● **Exercise**
Copy out the data in full, keeping each line exactly as it reads.

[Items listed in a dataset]
........
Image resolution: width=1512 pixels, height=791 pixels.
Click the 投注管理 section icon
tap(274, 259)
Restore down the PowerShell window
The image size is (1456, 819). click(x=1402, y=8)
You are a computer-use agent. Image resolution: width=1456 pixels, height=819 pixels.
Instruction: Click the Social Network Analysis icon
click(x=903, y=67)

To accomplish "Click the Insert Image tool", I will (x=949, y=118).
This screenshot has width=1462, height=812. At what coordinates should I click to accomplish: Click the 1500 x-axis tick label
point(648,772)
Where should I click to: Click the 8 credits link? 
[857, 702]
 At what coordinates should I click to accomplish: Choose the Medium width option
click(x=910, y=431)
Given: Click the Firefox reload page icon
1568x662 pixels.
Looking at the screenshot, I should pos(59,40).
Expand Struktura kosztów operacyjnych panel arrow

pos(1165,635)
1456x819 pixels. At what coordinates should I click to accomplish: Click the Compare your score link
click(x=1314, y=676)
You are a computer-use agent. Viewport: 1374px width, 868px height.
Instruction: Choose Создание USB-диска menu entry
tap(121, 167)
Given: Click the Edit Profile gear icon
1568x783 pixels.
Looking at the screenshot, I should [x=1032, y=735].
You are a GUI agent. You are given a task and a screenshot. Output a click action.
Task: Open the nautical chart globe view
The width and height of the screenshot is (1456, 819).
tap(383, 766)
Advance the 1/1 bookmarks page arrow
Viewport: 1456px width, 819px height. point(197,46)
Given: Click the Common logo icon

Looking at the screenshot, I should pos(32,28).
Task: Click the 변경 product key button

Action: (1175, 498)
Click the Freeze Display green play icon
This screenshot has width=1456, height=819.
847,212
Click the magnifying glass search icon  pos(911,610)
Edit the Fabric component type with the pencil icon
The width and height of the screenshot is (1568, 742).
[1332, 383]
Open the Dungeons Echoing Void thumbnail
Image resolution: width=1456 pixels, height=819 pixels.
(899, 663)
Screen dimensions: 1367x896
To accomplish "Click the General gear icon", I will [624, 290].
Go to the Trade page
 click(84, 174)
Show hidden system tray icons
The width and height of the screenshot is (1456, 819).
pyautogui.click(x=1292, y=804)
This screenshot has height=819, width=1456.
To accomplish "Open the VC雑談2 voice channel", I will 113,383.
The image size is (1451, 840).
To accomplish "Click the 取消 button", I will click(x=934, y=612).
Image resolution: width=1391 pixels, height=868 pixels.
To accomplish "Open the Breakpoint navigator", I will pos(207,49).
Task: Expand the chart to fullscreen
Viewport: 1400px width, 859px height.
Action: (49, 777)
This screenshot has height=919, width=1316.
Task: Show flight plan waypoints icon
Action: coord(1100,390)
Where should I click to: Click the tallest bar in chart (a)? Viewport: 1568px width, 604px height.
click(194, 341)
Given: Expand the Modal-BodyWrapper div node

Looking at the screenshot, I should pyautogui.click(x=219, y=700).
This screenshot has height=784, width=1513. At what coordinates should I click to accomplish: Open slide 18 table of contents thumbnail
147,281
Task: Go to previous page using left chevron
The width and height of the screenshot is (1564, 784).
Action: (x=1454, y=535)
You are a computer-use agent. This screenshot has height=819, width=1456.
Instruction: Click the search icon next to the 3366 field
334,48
........
● **Result of this task**
Image resolution: width=1512 pixels, height=791 pixels.
Click the 投注管理 section icon
tap(274, 259)
Restore down the PowerShell window
The image size is (1456, 819). click(x=1402, y=8)
You are a computer-use agent. Image resolution: width=1456 pixels, height=819 pixels.
Instruction: Click the Social Network Analysis icon
click(x=903, y=67)

To accomplish "Click the Insert Image tool", I will (x=949, y=118).
This screenshot has width=1462, height=812. At what coordinates should I click to accomplish: Click the 1500 x-axis tick label
point(648,772)
Where should I click to: Click the 8 credits link? 
[857, 702]
 At what coordinates should I click to accomplish: Choose the Medium width option
click(x=910, y=431)
Given: Click the Firefox reload page icon
1568x662 pixels.
Looking at the screenshot, I should pos(59,40).
Expand Struktura kosztów operacyjnych panel arrow

pos(1165,635)
1456x819 pixels. At what coordinates should I click to accomplish: Click the Compare your score link
click(x=1314, y=676)
You are a computer-use agent. Viewport: 1374px width, 868px height.
Instruction: Choose Создание USB-диска menu entry
tap(121, 167)
Given: Click the Edit Profile gear icon
1568x783 pixels.
Looking at the screenshot, I should [x=1032, y=735].
You are a GUI agent. You are given a task and a screenshot. Output a click action.
Task: Open the nautical chart globe view
The width and height of the screenshot is (1456, 819).
tap(383, 766)
Advance the 1/1 bookmarks page arrow
Viewport: 1456px width, 819px height. point(197,46)
Given: Click the Common logo icon

Looking at the screenshot, I should pos(32,28).
Task: Click the 변경 product key button

Action: (1175, 498)
Click the Freeze Display green play icon
This screenshot has width=1456, height=819.
847,212
Click the magnifying glass search icon  pos(911,610)
Edit the Fabric component type with the pencil icon
The width and height of the screenshot is (1568, 742).
[1332, 383]
Open the Dungeons Echoing Void thumbnail
Image resolution: width=1456 pixels, height=819 pixels.
(899, 663)
Screen dimensions: 1367x896
To accomplish "Click the General gear icon", I will [624, 290].
Go to the Trade page
 click(84, 174)
Show hidden system tray icons
The width and height of the screenshot is (1456, 819).
pyautogui.click(x=1292, y=804)
This screenshot has height=819, width=1456.
To accomplish "Open the VC雑談2 voice channel", I will 113,383.
The image size is (1451, 840).
To accomplish "Click the 取消 button", I will click(x=934, y=612).
Image resolution: width=1391 pixels, height=868 pixels.
To accomplish "Open the Breakpoint navigator", I will pos(207,49).
Task: Expand the chart to fullscreen
Viewport: 1400px width, 859px height.
Action: (49, 777)
This screenshot has height=919, width=1316.
Task: Show flight plan waypoints icon
Action: coord(1100,390)
Where should I click to: Click the tallest bar in chart (a)? Viewport: 1568px width, 604px height.
click(194, 341)
Given: Expand the Modal-BodyWrapper div node

Looking at the screenshot, I should pyautogui.click(x=219, y=700).
This screenshot has height=784, width=1513. At what coordinates should I click to accomplish: Open slide 18 table of contents thumbnail
147,281
Task: Go to previous page using left chevron
The width and height of the screenshot is (1564, 784).
Action: (x=1454, y=535)
You are a computer-use agent. This screenshot has height=819, width=1456.
Instruction: Click the search icon next to the 3366 field
334,48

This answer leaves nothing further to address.